Trainerクラスの完全な実装はこちらで見つけることができます。

トレーニングされたモデルでの推論

VoiceIdentifierクラスは、トレーニングされたモデルでの推論を処理します。トレーニングされたモデルを読み込み、指定された音声データで推論を実行します。このクラスには、evaluate(inputData: Data) -> Result<(Bool, Float), Error>メソッドがあり、音声データを受け取り、推論の結果を返します。結果は(Bool, Float)のタプルで、最初の要素は音声がユーザーであると識別されたかどうかを表し、2番目の要素は予測の信頼度スコアを表します。

まず、ORTSessionオブジェクトを使用してトレーニングされたモデルを読み込みます。

class VoiceIdentifier {

    private let ortEnv : ORTEnv
    private let ortSession: ORTSession
    private let kThresholdProbability: Float = 0.80

    enum VoiceIdentifierError: Error {
        case Error(_ message: String)
    }

    init() throws {
        ortEnv = try ORTEnv(loggingLevel: ORTLoggingLevel.warning)

        guard let libraryDirectory = FileManager.default.urls(for: .libraryDirectory, in: .userDomainMask).first else {
            throw VoiceIdentifierError.Error("Failed to find library directory ")
        }
        let modelPath = libraryDirectory.appendingPathComponent("inference_model.onnx").path

        if !FileManager.default.fileExists(atPath: modelPath) {
            throw VoiceIdentifierError.Error("Failed to find inference model file.")
        }
        ortSession = try ORTSession(env: ortEnv, modelPath: modelPath, sessionOptions: nil)
    }
}

次に、evaluateメソッドを作成します。まず、音声データを受け取り、ORTValueに変換します。次に、モデルで推論を実行します。最後に、出力からロジットを抽出し、softmaxを適用して確率を取得します。

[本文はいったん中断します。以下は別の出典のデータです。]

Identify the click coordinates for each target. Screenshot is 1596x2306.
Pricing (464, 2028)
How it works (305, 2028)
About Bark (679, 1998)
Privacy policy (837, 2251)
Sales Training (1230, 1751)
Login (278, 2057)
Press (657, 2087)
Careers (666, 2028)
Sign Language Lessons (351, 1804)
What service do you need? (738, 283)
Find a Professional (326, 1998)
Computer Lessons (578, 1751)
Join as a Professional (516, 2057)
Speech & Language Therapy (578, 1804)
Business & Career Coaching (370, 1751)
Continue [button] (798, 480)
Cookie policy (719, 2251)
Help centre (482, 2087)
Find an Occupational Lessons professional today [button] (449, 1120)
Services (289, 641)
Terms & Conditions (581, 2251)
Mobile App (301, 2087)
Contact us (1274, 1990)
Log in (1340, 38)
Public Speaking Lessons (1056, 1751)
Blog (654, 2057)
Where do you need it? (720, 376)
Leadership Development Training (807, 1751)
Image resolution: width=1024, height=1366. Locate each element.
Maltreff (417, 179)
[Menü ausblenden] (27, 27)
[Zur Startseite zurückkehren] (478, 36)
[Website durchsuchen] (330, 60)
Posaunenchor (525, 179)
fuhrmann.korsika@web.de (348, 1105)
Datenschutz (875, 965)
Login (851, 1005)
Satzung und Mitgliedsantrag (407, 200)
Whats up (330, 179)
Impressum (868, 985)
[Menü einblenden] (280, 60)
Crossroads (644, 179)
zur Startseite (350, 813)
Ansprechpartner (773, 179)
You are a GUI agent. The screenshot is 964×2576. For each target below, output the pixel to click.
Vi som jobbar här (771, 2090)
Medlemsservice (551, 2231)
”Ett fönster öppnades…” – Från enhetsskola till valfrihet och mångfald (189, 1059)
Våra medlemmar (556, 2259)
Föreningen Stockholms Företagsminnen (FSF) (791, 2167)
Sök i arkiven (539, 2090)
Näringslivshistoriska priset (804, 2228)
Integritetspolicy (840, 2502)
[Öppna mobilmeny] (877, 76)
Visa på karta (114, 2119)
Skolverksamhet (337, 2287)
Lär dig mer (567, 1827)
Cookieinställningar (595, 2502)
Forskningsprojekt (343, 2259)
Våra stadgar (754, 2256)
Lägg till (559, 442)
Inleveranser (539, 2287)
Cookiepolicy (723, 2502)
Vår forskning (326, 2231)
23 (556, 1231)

    private func isUser(logits: [Float]) -> Float {
        // apply softMax
        let maxInput = logits.max() ?? 0.0
        let expValues = logits.map { exp($0 - maxInput) } // Calculate e^(x - maxInput) for each element
        let expSum = expValues.reduce(0, +) // Sum of all e^(x - maxInput) values

        return expValues.map { $0 / expSum }[1] // Calculate the softmax probabilities
    }

    func evaluate(inputData: Data) -> Result<(Bool, Float), Error> {

        return Result<(Bool, Float), Error> { () -> (Bool, Float) in

            // convert input data to ORTValue
            let inputShape: [NSNumber] = [1, inputData.count / MemoryLayout<Float>.stride as NSNumber]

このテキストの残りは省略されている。